El primer autor que refirió al “dejar hacer” en el ámbito político y de la conducta humana fue Kurt Lewin, psicólogo y filósofo alemán, nacionalizado estadounidense, que habló de tres formas básicas de ser: el modo autocrático, el democrático y el mentado laissez faire. Evidentemente, el estilo de gobernar de nuestro presidente no es precisamente democrático y evito explicaciones innecesarias: Posiblemente muchos podrían decir que más bien se trata de una forma de gobierno autócrata, entendiendo por esto un sistema que concentra el poder en una figura (en ocasiones mesiánica o divina) cuyas decisiones están por encima de lo humano y de la ley, y sí, se parece bastante a lo que tenemos,  pero, viéndolo bien, el ex embajador de USA en México, Christopher Landau, puso el dedo en la llaga cuando se decanto por el estilo “dejar hacer” como el utilizado por el jefe del ejecutivo en casi todo y muy especialmente en cuanto al espinoso asunto del crimen organizado. 

El diplomático señaló que los cárteles de la droga controlan entre el 35 y el 40% del territorio mexicano, ante la pasividad completa de la actual administración. Y dijo más: para AMLO el narcotráfico es una distracción parecida la guerra de Vietnam para el presidente Johnson en los años 60. Habló también del fallido operativo de Ovidio, del ataque descarado a García Harfuch, hechos ante los cuales el gobierno mexicano — dijo— básicamente ¡no hizo nada!, todo esto en un evento organizado por el Consejo de Embajadores Estadounidenses. ¡Qué horror!

Lo más grave de todo esto es que es cierto.

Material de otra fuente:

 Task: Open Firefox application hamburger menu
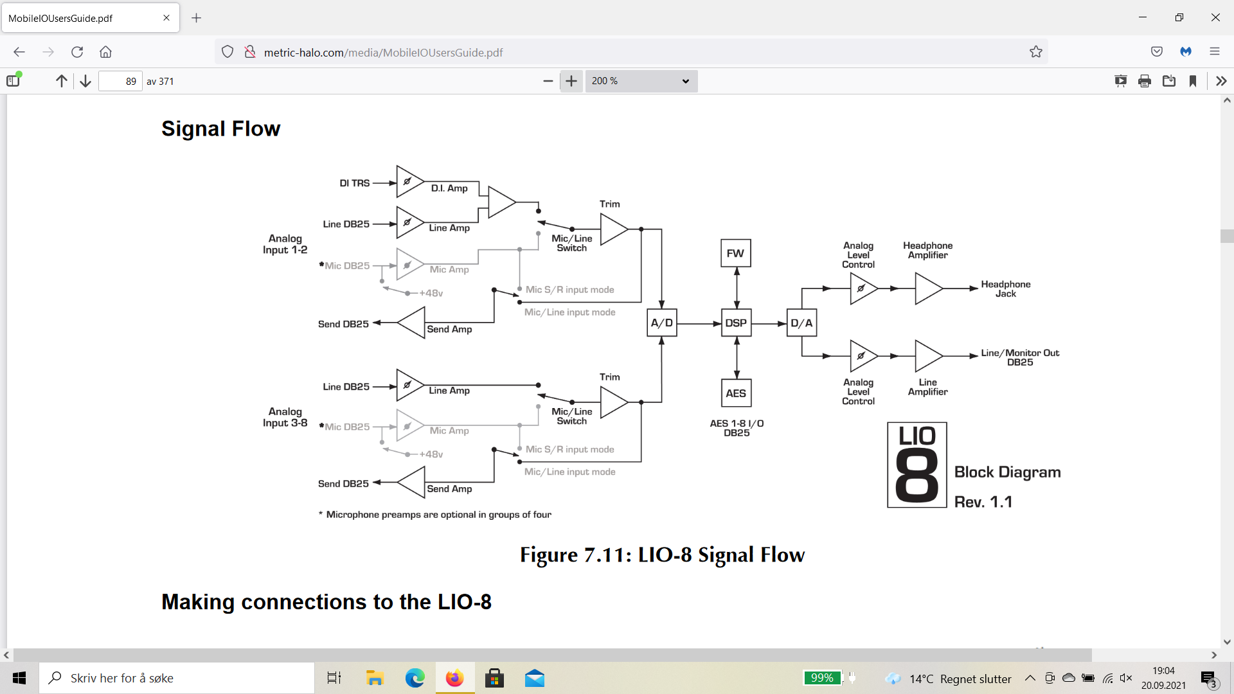point(1214,52)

De acuerdo a expertos en la materia, como Eduardo Guerrero, a quien escuche en una interesante entrevista con Pepe Cárdenas, hubo un incremento en enfrentamientos entre grupos criminales en el ultimo cuatrimestre del 2020, el más alto en muchos años dado el repliegue de la Guardia Nacional.

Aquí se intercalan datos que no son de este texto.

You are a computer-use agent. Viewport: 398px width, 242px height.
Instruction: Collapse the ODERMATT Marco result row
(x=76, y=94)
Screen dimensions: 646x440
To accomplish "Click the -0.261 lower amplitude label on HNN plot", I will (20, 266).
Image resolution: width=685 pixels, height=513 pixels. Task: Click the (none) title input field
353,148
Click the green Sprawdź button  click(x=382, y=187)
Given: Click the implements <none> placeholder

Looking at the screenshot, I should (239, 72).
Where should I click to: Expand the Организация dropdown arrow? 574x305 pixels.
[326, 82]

Los militares responden a una lógica coyuntural reactiva, no existe visión estratégica de cómo desplegar a la guardia para controlar a los cárteles. El criterio es: más vale no enfrentarlos y confiar en que baje la letalidad. O sea, la política del “deja hacer” ha triunfado, pero… el costo de este repliegue del monopolio de la violencia ha sido muy alto y ha propiciado que los cárteles se expandan y que este cáncer se multiplique, como lo percibimos los ciudadanos de prácticamente todo el país a diario. Por si fuera poco, tenemos hoy un incremento significativo de homicidios dolosos relacionados con el crimen organizado. Esto lo sabemos y lo padecemos todos.

Ante estas declaraciones de ex embajador, el presidente López, muy molesto, contestó que el gobierno de México no piensa en masacrar, que es un gobierno “humanista”, que tiene la convicción de que la mejor forma de resolver la violencia es con la paz.

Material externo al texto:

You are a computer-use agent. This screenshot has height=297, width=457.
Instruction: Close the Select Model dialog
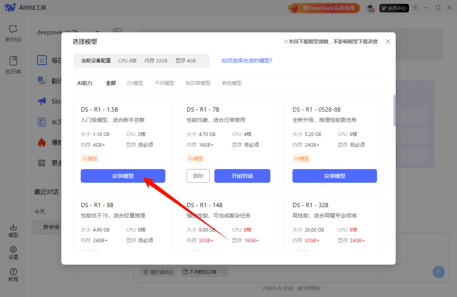click(388, 42)
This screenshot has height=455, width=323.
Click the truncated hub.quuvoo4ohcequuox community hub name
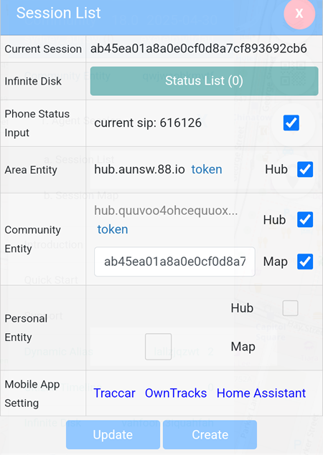point(166,211)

En fin, dejar pasar la pandemia, dejar pasar la crisis económica, dejar pasar los quiebres de empresas, dejar pasar el desabasto de medicamentos, dejar pasar los feminicidios, dejar pasar al crimen organizado, dejar pasar a la muerte. Al parecer, el dejar pasar y dejar hacer no ha funcionado y ha costado la vida de miles de mexicanos. Muy triste esta inquietante pasividad.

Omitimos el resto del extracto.